Effect of Bone Morphogenetic Protein-2 (BMP-2)/Hydroxyapatite/In Situ-Formed Hyaluronan Hydrogel Composites on Bone Formation in a Murine Model of Posterolateral Lumbar Fusion

Several types of calcium phosphate (CaP) biomaterial carriers have been designed to deliver bone morphogenetic protein-2 (BMP-2) to augment spinal fusion in spinal surgery. Here, we evaluated an in situ-formed hydrogel (IFH) constructed from hyaluronan (IFH-HA) combined with a BMP2/hydroxyapatite (HAP) composite in bone formation in a murine model of posterolateral lumbar fusion (PLF). HAP was submerged in HA-tyramine (TA) polymer solution containing horseradish peroxidase (HRP) and 2 µg BMP-2 (BMP2/HA-TA/HRP solution). H(2)O(2) was added to initiate the curing reaction (BMP-2/IFH-HA). phosphate-buffered saline (PBS) was added to the BMP2/HA-TA/HRP solution (BMP-2/HA-TA) instead of H(2)O(2) to evaluate the effectiveness of the curing reaction. HAP immersed in PBS was used as a control. PLF model mice were randomly assigned to receive one these composites (n = 10 each). X-ray images were taken to assess the bone fusion, and microcomputed tomography analysis was conducted to examine new bone formation at the graft site four weeks following surgery. No evidence of fusion was observed four weeks after surgery in the Control or BMP2/HA-TA group.
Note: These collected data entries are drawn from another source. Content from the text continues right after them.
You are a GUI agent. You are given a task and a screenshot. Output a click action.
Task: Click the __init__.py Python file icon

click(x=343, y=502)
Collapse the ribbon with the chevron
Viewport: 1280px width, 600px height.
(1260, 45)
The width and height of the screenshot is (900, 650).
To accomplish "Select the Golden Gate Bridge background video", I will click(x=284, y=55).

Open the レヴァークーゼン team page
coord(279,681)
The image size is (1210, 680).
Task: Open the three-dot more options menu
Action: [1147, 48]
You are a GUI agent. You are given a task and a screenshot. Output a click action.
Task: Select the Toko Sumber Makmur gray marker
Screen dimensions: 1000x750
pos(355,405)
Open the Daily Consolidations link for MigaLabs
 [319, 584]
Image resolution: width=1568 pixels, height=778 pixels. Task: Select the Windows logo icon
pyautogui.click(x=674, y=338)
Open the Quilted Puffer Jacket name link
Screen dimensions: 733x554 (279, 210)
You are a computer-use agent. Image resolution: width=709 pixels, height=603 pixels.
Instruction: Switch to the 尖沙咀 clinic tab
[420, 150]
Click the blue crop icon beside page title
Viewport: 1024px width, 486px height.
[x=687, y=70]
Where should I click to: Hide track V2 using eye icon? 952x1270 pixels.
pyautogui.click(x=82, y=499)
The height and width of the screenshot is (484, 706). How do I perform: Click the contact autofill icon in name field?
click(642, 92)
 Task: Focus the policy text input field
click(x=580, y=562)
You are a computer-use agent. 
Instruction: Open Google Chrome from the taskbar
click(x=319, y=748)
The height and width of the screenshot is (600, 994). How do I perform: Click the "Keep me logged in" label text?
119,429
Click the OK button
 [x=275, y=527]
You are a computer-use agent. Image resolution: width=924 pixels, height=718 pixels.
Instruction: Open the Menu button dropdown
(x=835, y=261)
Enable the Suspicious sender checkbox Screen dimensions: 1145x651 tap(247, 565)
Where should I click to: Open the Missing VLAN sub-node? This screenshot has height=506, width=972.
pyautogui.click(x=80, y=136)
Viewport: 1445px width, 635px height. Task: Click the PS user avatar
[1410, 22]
In contrast, the BMP2/IFH-HA group exhibited newly formed bone between the transverse processes and bone union in coronal sections. Relative to the Control and BMP2/HA-TA groups, the BMP2/IFH-HA group showed significantly greater bone volume. The BMP2/IFH-HA group also showed significantly elevated bone mineral content relative to the BMP2/HA-TA group. A composite comprising BMP2/HAP and IFH-HA, thus, enhanced the new bone formation in a murine model of PLF, suggesting its promise for augmenting spinal fusion.